#### GIVEN RECORDS:
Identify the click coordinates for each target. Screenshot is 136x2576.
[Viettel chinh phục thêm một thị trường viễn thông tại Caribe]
---
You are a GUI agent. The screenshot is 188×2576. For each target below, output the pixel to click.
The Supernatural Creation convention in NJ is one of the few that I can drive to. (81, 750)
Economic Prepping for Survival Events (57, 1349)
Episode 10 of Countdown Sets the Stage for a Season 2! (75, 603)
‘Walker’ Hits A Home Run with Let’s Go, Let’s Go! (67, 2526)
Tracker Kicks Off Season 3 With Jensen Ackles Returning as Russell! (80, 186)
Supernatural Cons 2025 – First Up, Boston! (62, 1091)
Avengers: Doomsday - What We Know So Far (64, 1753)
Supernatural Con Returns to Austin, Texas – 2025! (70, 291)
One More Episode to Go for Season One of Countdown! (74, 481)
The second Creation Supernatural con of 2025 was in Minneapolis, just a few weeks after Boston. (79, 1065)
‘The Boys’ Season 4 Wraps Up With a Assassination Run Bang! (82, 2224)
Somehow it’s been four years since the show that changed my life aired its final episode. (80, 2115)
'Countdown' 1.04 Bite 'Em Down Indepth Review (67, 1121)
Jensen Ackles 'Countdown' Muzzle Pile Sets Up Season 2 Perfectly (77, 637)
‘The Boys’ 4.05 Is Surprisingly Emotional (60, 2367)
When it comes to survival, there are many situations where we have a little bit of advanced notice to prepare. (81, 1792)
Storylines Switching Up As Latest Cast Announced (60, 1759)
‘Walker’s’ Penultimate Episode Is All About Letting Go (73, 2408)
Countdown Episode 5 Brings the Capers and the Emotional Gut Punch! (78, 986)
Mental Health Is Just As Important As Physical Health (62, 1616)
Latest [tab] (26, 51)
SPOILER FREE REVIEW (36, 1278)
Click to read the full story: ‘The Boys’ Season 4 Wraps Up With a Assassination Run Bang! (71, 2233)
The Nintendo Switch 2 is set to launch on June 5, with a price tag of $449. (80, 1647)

#### WHAT TO DO:
Show every line of the data that includes the string "Assassination".

#### PROBLEM SOLUTION:
‘The Boys’ Season 4 Wraps Up With a Assassination Run Bang! (82, 2224)
Click to read the full story: ‘The Boys’ Season 4 Wraps Up With a Assassination Run Bang! (71, 2233)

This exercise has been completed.